=== Section Start ===
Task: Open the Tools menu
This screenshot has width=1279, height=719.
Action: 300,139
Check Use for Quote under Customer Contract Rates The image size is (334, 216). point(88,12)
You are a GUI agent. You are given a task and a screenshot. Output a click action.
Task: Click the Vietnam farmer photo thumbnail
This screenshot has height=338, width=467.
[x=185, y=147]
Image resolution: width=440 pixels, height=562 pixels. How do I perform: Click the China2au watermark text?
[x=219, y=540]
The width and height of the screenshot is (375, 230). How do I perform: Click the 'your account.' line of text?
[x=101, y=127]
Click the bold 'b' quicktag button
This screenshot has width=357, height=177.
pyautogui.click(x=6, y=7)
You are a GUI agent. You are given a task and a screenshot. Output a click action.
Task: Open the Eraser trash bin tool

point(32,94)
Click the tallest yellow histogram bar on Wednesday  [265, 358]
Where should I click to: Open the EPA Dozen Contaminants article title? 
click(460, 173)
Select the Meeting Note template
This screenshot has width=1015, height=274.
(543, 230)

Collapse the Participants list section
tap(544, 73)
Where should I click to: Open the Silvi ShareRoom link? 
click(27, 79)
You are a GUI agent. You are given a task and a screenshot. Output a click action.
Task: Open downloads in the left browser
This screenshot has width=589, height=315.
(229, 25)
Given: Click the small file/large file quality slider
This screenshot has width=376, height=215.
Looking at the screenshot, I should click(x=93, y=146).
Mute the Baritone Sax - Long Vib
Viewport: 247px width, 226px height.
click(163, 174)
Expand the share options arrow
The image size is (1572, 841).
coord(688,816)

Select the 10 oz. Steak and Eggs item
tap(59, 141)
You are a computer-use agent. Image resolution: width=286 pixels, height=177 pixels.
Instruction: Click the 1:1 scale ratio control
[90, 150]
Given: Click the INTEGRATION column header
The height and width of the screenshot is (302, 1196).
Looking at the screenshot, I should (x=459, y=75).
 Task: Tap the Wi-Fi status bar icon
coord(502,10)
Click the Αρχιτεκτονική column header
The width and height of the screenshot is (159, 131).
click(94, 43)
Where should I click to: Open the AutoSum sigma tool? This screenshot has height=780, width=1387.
=== Section End ===
EXERCISE PROMPT: Wherever "header" turns up in the records, copy the whole line.

RESULT:
Given: Click the INTEGRATION column header
Click the Αρχιτεκτονική column header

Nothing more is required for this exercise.